=== Text block ===
Start
5. Text Region Detection

Connected Component Analysis

use imageproc::region_labelling::{connected_components, Connectivity};
use imageproc::rect::Rect;

pub struct TextDetector {
    min_component_size: u32,
    max_component_size: u32,
}

impl TextDetector {
    pub fn new() -> Self {
        Self {
            min_component_size: 10,
            max_component_size: 10000,
        }
    }

    /// Detect text regions using connected components
    pub fn detect_text_regions(&self, binary_img: &GrayImage) -> Vec<Rect> {
        let labeled = connected_components(binary_img, Connectivity::Eight, Luma([0]));
        let mut components = std::collections::HashMap::new();

        // Group pixels by label
        for y in 0..labeled.height() {
            for x in 0..labeled.width() {
                let label = labeled.get_pixel(x, y)[0];
                if label > 0 {
                    components.entry(label)
                        .or_insert_with(Vec::new)
                        .push((x, y));
                }
            }
        }

        // Compute bounding boxes
        let mut bboxes = Vec::new();
        for (_, pixels) in components {
            if pixels.len() < self.min_component_size as usize ||
               pixels.len() > self.max_component_size as usize {
                continue;
            }

            let min_x = pixels.iter().map(|(x, _)| x).min().unwrap();
            let max_x = pixels.iter().map(|(x, _)| x).max().unwrap();
            let min_y = pixels.iter().map(|(_, y)| y).min().unwrap();
            let max_y = pixels.iter().map(|(_, y)| y).max().unwrap();

            bboxes.push(Rect::at(*min_x as i32, *min_y as i32)
                .of_size((max_x - min_x + 1), (max_y - min_y + 1)));
        }

        bboxes
    }

    /// Merge nearby bounding boxes (for text lines)
End
=== Exercise task 1 ===
Answer these questions about the text region detection code:
(a) What value does `new()` assign to `min_component_size`?
(b) Which connectivity is passed to `connected_components`?
(c) What does the loop do with a component whose pixel count falls below the minimum or exceeds the maximum size?
=== Exercise task 2 ===
Reproduce the part of the text region detection code starting with "bboxes.push(Rect::at(*min_x as i32, *min_y" and going on through "(for text lines)".
=== Exercise task 3 ===
Translate the comment "Detect text regions using connected components" from the text region detection code into Spanish.

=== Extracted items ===
Start
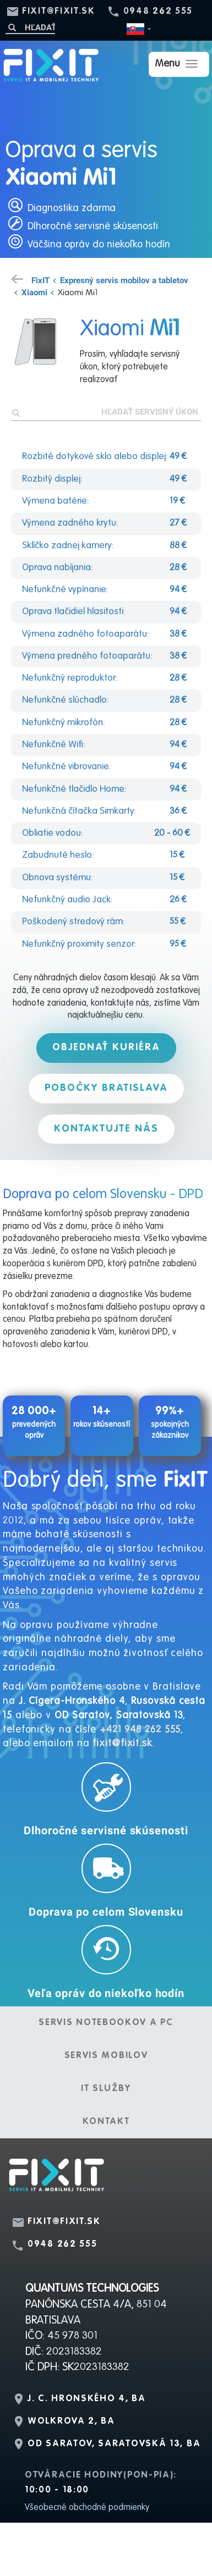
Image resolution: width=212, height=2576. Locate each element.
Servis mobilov (106, 2055)
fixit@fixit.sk (58, 11)
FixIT (40, 279)
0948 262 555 (158, 11)
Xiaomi (34, 291)
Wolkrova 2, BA (71, 2421)
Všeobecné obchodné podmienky (87, 2507)
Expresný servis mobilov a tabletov (124, 279)
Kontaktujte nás (106, 1129)
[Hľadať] (30, 27)
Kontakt (106, 2121)
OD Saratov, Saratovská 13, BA (114, 2444)
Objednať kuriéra (106, 1047)
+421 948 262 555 (140, 1730)
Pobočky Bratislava (106, 1088)
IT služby (106, 2088)
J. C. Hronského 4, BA (87, 2399)
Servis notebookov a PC (106, 2022)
End
=== Exercise result 1 ===
(a) 10
(b) `Connectivity::Eight`
(c) It skips the component with `continue`, so no bounding box is computed for it.

=== Exercise result 2 ===
bboxes.push(Rect::at(*min_x as i32, *min_y as i32)
                .of_size((max_x - min_x + 1), (max_y - min_y + 1)));
        }

        bboxes
    }

    /// Merge nearby bounding boxes (for text lines)

=== Exercise result 3 ===
Detectar regiones de texto mediante componentes conexos